When my preemies were in the NICU there were days we could barely touch them. Their daily condition dictated how much holding we could do, how often I could sneak a hand inside their incubators and whether they were up for a sponge bath or an increase in tube feedings.
Parker was my tiniest, yet healthiest. His stats were most often good enough for skin-to-skin holds and every nurse in the place knew if he could handle a bath I would go Mama Bear on them if they did it for me. I learned to unattach his leads and unplug monitors one at a time as I washed his tiny body. When he was all bathed I’d keep him under the heat lamps for a few seconds longer, rubbing his pink limbs with baby lotion. His jerky movements and labored breathing relaxed into my hands as I massaged his teeny self. I never talked to the nurses as I massaged him, I’m not a fan of conversations through tears.

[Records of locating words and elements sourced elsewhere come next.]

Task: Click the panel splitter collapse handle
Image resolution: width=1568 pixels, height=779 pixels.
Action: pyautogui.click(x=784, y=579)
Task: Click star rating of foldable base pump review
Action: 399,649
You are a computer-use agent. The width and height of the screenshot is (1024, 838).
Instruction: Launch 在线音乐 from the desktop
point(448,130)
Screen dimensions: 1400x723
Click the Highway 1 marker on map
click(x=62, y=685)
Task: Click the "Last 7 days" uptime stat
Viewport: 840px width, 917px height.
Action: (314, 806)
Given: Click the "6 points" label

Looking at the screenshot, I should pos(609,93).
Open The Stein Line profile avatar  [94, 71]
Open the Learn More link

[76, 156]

Those moments were the closest I could get to mothering him. The incubator would return in a few minutes, the wires and monitors reattached, a wall back up between my son and I. But it felt so good to give him what he needed. To hear the nurses say he was the calmest he’d been all day, how even his breaths were, how he knew just who his momma was, that he was spoiled already. I felt like I had stumbled upon a way to give him what he needed at a time when I had no idea what to do myself.
The older my kids get the bigger the decisions become and the more worried I get about screwing things up. Should they be in high back carseats or boosters or a five point harness? Do we know those parents well enough to let them play over for this long? Are sleepovers ever actually a good idea? And where in the world should these kids be going to school?
My mind has spent too much of this summer being anxious over the growing-up of my kids and the figuring-out of what I’m supposed to be doing with these people blinking at me, open bag of crackers and a too-full glasses of milk spilling at their sides. I’ve been so worried about doing things right that I’m having a tough time making any decisions at all. (Although it should be noted that I can spend 20 minutes trying to decide what I want at a restaurant I’ve been going to my whole life. But what if I order the chicken breast and realize chicken breast is the only thing I have left to make for dinner the next day? WHAT IF THAT HAPPENS?)
This afternoon Parker flopped on my bed, pouting over the injustice of having a bossy sister. I laid down next to him as he found songs to sing along to on my phone. He picked the songs, asked me to clarify the lyrics and I came up with words to gloss over swearing and sexuality (Bruno Mars actually is saying “Hot Daddy!” in Uptown Funk). As he made his way through my iTunes collection he asked me to rub his back. I traced my hands over his shoulder blades and spine, his breathing slowed and his eyes closed and I was instantly back to the NICU, feeling grateful to be able to give him what he needs.
There are so many big choices in this parenting gig so when the easy ones come I need to hang onto them. Instead of asking myself what I’m going to do about all the things I need to focus on what my kids need from me right now. Do they need reassurance or twenty band-aids or a back rub to the tune of the Lion King soundtrack still playing from my phone? The questions will not always be easy but sometimes seven years, 40 pounds and 3,000 band-aids later, the answer is still the same.